Filistinlilere karşı savaşlarda saldırılarını meşrulaştırmak için  kullandığı devasa bir teknik ve teknolojik imkanlara rağmen işgalci bu kez Gazze’ye yönelik savaşı meşru göstermede başarısız kaldı. Yoğun propagandasına rağmen dünyanın dört bir yanında insanlar saldırılarını kınamak için meydanlara indiler, savaşı durdurmasını istediler ve dünyanın azgın gücüne karşı direnen Filistinlilerle dayanışma içinde olduklarını ilan ettiler.

İsrail propaganda aygıtları uluslararası camiaya direnişe karşı saldırılarda ikna edici gerekçeler sunamadı. Hele hele sivillerin hedef alınması, bunlarla ilgili resim, bilgi ve belgelerin basın yayın organlarında yayınlanması, Gazze’de işlenen cinayetlerle bazı ailelerin tümden yok edilmesi, televizyon binasının dünyanın gözü önünde yerle bir edilmesi işgalcinin savaşın gerçek yüzünü gizlediğini ortaya koydu. 

İsrail uluslararası camiada ve dünyanın her tarafında güçlü bir şekilde propaganda yaptıysa da, Gazze’deki canlı kanıtlar, sivillerin vurulduğuyla ilgili görüntüler İsrail diplomasisinin başarısız kalmasına neden oldu.

Dünyanın dört bir yanında gösteriler düzenlenirken, Birleşmiş Milletler İnsan Hakları Konseyi İsrail’in Gazze’deki Filistinlilere yönelik soruşturma komisyonu kurulmasını talep etti. 

Arap dünyası ise resmi düzlemde zayıf tepki verirken, halkları sınırlara yürüdü. Ürdün ve Lübnan’da halklar Filistin sınırına yürümeye başladılar. 

İsrail’in Gazze’ye yönelik tutumuyla ilgili senaryolar

21/05/2021 sabahında hayata geçirilen ateşkesin ardından işgal rejiminin Gazze’deki direnişe karşı tutumunda muhtemel senaryoları şöyle sıralamak mümkündür:

1. Filistinlilerle İsrailliler, hatta bölgesel ve uluslararası çevreler şu anda yürürlükte olan ateşkesin, anlaşmanın şekli göz önünde bulundurulduğunda sağlam olmadığını ve basit bir test karşısında bozulacağını düşünüyorlar.
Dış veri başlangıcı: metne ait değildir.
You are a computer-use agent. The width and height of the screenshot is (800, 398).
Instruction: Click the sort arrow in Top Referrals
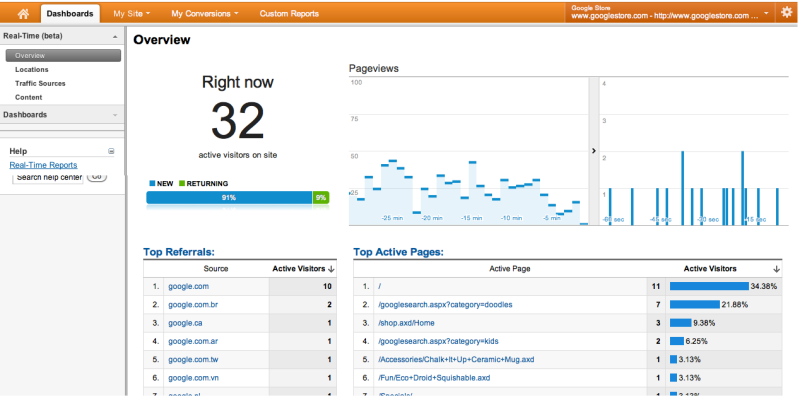coord(331,268)
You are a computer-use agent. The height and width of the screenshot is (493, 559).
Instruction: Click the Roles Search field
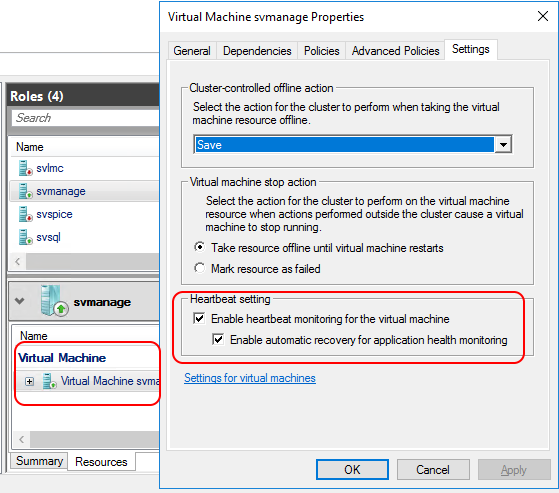pos(85,118)
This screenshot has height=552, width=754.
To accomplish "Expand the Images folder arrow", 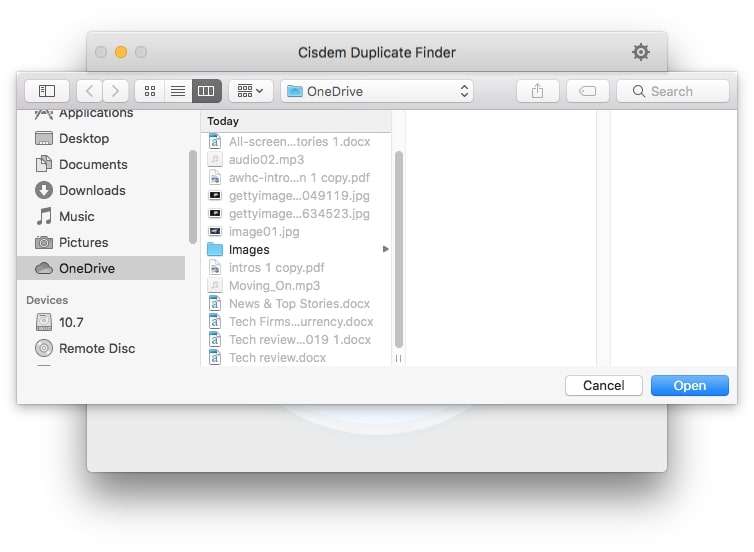I will (386, 250).
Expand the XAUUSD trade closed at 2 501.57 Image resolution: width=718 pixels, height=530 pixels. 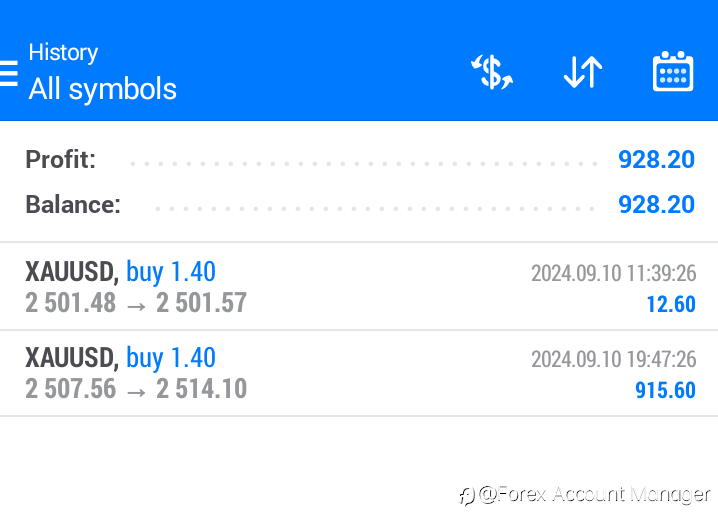coord(359,286)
2. Anlaşmadan sonra Gazze’de dikkatli bir bekleyiş sürerken, işgal tarafı Hamas’ın askeri komutanlarını tasfiye etme tehdidini sürdürüyor. İsrail hava gücü değerli bir av bulduğunda bunu avlamaktan geri durmayacağı aşikardır. Bu, silahlı çatışmaya yeniden dönme anlamına gelecektir.
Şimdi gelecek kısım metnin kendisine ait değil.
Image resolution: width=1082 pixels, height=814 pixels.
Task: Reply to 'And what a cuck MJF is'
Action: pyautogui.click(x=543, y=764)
3.Ateşkes anlaşması belli bir zaman için veya uzun süreli de olabilir. Zira iki tarafın, direnişin de işgalcinin de ateşkese, dolayısıyla sükunete ihtiyacı var. Direniş, işgalcinin Gazze’de yıktığını imar etmeye çalışırken, işgalci beşinci seçimlerini gerçekleştirdi. 

4. Bölgesel ve uluslararası çevreler direniş güçleriyle işgal rejimi arasında uzun vadeli bir ateşkes için görüşmeler yaptıklarını ifade ediyorlar. Beş yıl sürecek bir anlaşma sürecinde esir takas anlaşmasının da yapılma ihtimali olduğunu ifade ediyorlar. 

5. Gazze’nin şahit olduğu nispi sükunet ve ani saldırılar, direnişle işgal rejimini karşılıklı birbirini bitirme, zayıflatma ve yıpratma halini sürdürmelerine neden oluyor. Bu da, gelecek bir çatışma için geri sayımın başladığını gösteriyor.